Figure 4 illustrates the adaptive Concat structure with two and three input branches. As shown, the module first selects the corresponding weight parameters based on the number of input feature maps. The weighted feature maps are then concatenated along a predefined dimension using the Concat function, facilitating feature integration. Through this adaptive feature fusion strategy, the model can better capture objects of various sizes, thus maintaining high detection performance in diverse and complex scenarios. Additionally, the adaptive Concat module efficiently allocates computational resources by selectively integrating key feature maps, rather than performing a uniform fusion operation across all input feature maps, thereby reducing computational overhead.
Detection head improvements
Adding an additional detection layer
The traditional YOLOv5s model includes three detection heads, each corresponding to feature maps of different scales to handle large, medium, and small objects. However, the original model still has certain limitations in detecting small objects. To address this issue, we have added an extra small object detection layer to the Head section of YOLOv5s, resulting in a total of four detection heads. By introducing this new detection head, the module can better utilize multi-scale information and detailed features within the feature maps, thereby improving its performance in detecting small objects.
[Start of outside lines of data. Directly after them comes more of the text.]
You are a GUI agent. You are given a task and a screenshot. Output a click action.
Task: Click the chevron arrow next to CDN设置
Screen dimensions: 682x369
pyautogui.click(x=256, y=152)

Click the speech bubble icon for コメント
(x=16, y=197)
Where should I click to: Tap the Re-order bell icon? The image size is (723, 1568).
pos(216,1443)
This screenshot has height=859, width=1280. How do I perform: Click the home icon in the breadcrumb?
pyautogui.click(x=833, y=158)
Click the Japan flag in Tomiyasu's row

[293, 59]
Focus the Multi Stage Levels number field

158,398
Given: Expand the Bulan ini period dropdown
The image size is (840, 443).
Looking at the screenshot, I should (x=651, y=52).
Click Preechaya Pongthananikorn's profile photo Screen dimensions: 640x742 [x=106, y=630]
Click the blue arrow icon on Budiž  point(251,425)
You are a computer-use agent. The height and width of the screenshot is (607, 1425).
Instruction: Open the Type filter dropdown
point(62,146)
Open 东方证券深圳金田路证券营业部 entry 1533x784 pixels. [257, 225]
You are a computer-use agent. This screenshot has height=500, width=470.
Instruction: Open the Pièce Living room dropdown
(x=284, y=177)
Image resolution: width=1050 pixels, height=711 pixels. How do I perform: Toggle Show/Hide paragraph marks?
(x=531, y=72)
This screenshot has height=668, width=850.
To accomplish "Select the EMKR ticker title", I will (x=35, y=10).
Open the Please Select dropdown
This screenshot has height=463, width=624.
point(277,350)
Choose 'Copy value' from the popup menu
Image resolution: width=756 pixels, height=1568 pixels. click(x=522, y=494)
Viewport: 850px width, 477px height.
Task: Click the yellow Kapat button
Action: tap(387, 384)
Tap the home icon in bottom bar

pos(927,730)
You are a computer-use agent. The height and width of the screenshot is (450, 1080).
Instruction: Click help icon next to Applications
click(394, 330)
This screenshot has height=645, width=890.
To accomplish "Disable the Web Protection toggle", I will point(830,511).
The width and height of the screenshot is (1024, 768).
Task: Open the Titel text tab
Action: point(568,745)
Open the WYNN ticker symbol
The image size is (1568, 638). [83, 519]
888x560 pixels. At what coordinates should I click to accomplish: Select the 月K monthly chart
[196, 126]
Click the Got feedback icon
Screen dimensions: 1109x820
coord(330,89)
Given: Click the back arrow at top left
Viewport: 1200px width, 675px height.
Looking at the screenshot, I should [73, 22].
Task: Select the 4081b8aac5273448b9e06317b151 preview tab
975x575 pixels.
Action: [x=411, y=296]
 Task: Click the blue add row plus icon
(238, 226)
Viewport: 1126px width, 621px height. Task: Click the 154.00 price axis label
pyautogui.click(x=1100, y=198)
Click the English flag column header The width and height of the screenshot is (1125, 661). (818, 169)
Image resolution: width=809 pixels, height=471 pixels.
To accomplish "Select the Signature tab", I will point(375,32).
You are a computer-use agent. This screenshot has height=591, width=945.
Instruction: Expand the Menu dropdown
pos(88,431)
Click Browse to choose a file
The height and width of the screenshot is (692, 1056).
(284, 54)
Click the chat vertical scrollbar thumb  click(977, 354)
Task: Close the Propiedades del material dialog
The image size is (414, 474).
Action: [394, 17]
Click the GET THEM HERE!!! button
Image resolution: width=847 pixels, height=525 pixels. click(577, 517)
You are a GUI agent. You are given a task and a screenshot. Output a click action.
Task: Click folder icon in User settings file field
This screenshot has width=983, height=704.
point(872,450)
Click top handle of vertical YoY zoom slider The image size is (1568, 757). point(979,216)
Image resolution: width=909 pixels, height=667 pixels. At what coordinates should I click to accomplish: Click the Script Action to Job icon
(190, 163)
Specifically, the newly added small object detection layer enhances the model’s ability to perceive small objects through more fine-grained feature extraction and processing. The new detection head works synergistically with the existing detection heads, fully leveraging the multi-scale information in the feature maps, making the model more efficient in detecting objects of varying sizes. This design not only increases the accuracy of small object detection but also enhances the model’s overall detection performance in complex scenarios, providing a more reliable solution for multi-scale object detection tasks.
DyHead module
DyHead module is an innovative technique in the field of object detection designed to enhance model performance. Its specific structure and the relationships between its components are illustrated in Fig. 5. To alleviate the burden of high-dimensional computations, the DyHead module decomposes the attention mechanism into three sequential operations. The first mechanism is the scale-aware attention mechanism, which effectively captures the local features of different object categories by adaptively weighting features at various scales. The second mechanism is the spatial-aware attention mechanism, which dynamically assigns different weights to different spatial locations, emphasizing small object regions while suppressing redundant background and noise interference. Lastly, the task-aware attention mechanism dynamically adjusts the feature representation based on different detection tasks, enhancing the multi-task performance of object detection in remote sensing images and ensuring more accurate localization of small objects.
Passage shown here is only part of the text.